RECORDED INFORMATION>

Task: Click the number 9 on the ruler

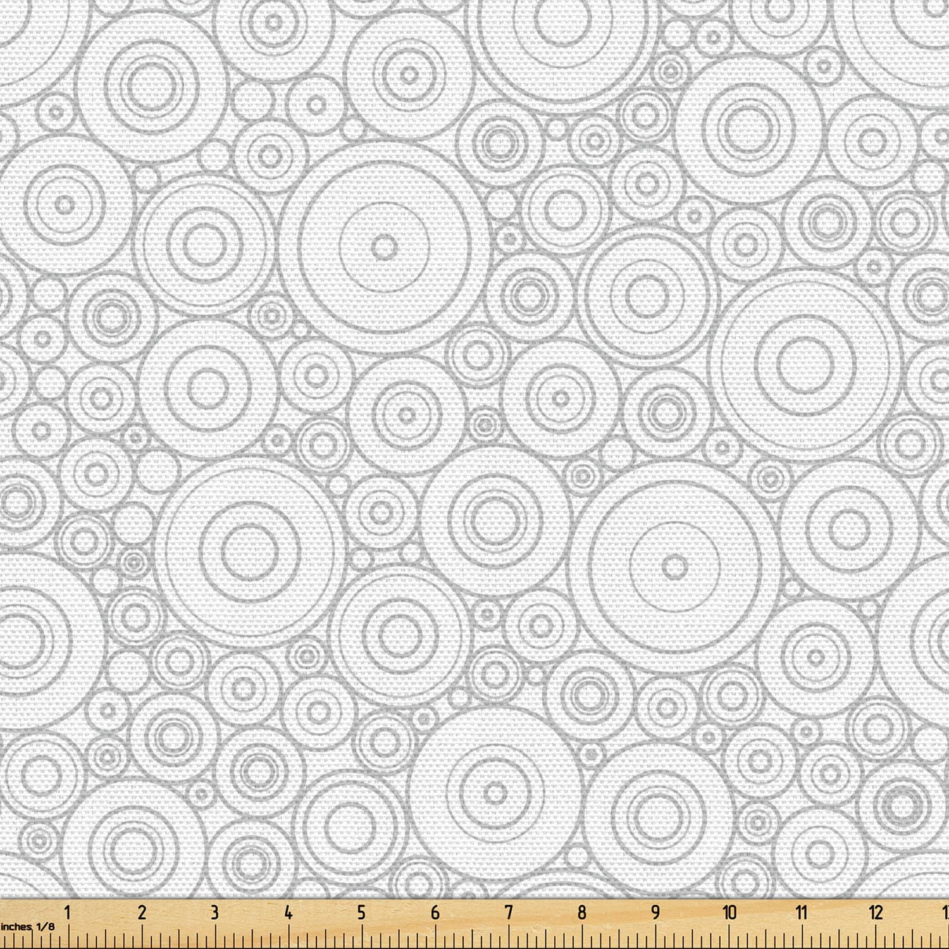Action: click(655, 912)
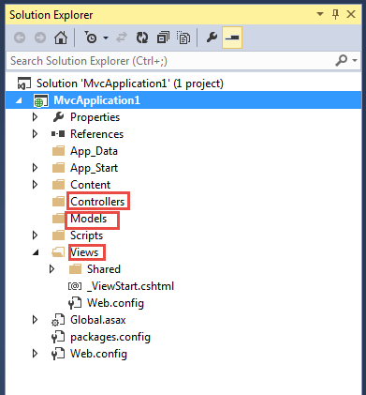The height and width of the screenshot is (395, 366).
Task: Click the Refresh icon in Solution Explorer
Action: point(142,38)
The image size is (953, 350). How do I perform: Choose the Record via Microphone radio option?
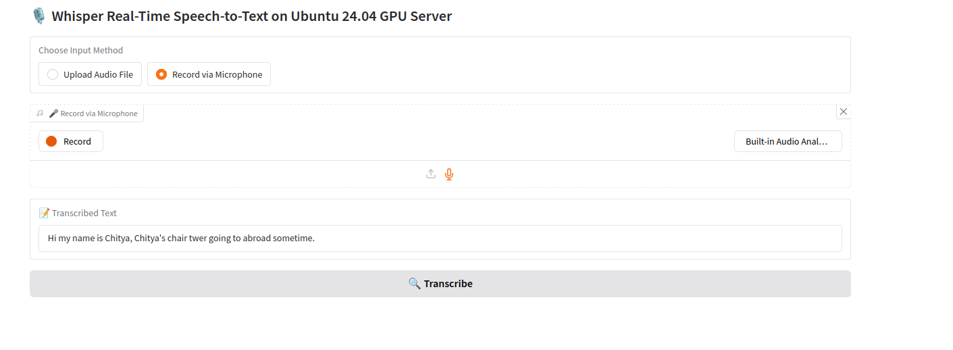tap(161, 74)
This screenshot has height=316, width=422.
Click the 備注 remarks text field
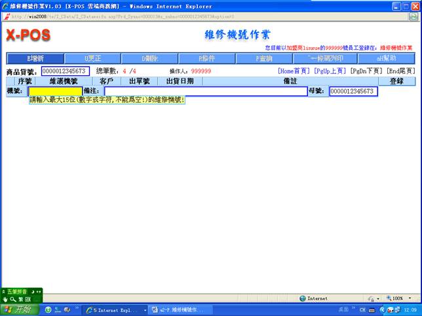205,92
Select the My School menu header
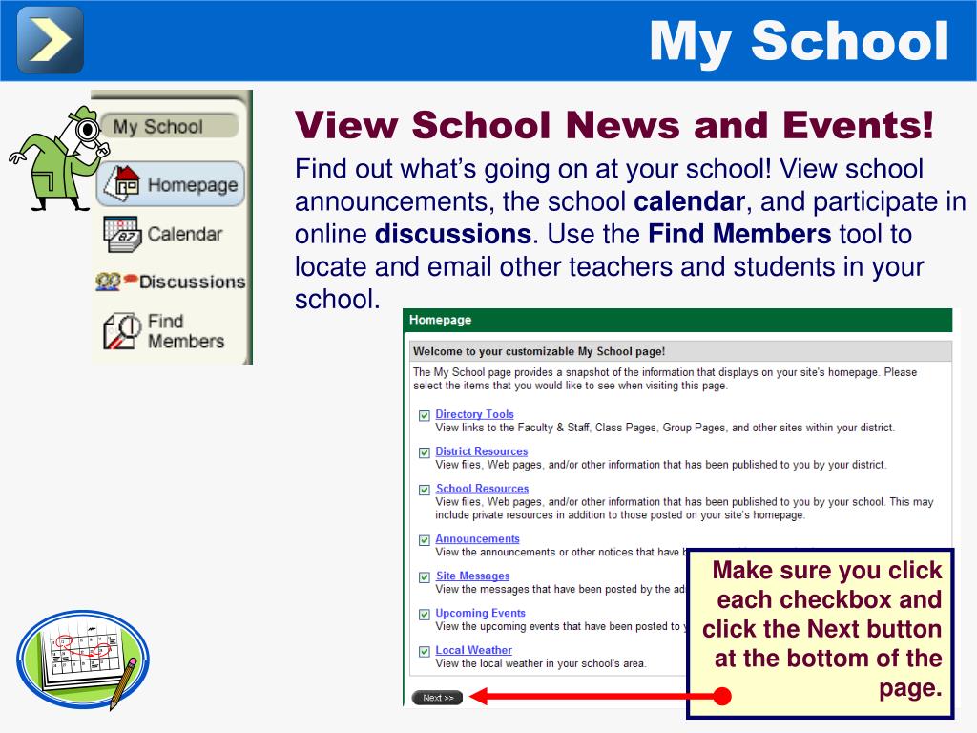 (x=169, y=126)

TO DO>
Find the line that contains "Click the 備注 remarks text field". Copy it and every line after it through the end of the listing exactly, but not the pictures.

TASK RESPONSE>
Click the 備注 remarks text field
205,92
Select the My School menu header
 (x=169, y=126)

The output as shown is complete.